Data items
....

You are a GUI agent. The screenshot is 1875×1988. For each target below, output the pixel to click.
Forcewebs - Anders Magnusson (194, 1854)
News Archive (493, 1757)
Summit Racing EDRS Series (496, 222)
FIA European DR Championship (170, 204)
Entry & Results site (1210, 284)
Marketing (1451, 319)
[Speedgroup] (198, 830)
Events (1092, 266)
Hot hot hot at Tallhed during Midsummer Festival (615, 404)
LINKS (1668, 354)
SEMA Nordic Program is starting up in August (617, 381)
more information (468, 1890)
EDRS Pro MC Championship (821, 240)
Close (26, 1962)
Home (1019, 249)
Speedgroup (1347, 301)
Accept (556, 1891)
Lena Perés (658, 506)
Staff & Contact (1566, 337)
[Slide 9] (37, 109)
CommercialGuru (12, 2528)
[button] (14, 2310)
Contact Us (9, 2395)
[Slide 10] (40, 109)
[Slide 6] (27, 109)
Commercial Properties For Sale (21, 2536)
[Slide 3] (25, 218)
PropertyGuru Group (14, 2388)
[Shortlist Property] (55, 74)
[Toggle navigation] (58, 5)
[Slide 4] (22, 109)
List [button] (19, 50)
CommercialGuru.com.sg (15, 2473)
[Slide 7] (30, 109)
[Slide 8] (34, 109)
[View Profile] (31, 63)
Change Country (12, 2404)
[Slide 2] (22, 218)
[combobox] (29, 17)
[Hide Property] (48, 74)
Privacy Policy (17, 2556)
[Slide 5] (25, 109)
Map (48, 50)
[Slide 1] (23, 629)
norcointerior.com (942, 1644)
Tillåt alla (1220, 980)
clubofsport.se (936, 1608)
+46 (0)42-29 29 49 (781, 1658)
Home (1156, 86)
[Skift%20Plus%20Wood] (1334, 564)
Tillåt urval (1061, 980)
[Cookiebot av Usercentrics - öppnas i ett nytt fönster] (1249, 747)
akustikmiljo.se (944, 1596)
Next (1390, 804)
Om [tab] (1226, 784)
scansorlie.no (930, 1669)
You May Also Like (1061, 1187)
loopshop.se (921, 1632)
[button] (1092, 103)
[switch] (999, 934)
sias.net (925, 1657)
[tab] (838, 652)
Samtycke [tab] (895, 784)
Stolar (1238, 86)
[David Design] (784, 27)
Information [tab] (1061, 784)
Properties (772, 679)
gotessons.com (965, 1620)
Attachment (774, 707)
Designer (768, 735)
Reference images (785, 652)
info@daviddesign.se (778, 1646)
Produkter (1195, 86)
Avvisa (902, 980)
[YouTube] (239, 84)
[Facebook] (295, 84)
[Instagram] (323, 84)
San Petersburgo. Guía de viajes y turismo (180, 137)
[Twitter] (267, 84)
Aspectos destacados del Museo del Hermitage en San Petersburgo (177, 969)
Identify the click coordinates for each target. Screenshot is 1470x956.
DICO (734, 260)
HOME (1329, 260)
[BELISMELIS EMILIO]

....

Your task for the entries above: copy exactly the span starting with the line with "[David Design] (784, 27)" and going on through the line with "[Instagram] (323, 84)", both lines included, and nothing else.

[David Design] (784, 27)
Information [tab] (1061, 784)
Properties (772, 679)
gotessons.com (965, 1620)
Attachment (774, 707)
Designer (768, 735)
Reference images (785, 652)
info@daviddesign.se (778, 1646)
Produkter (1195, 86)
Avvisa (902, 980)
[YouTube] (239, 84)
[Facebook] (295, 84)
[Instagram] (323, 84)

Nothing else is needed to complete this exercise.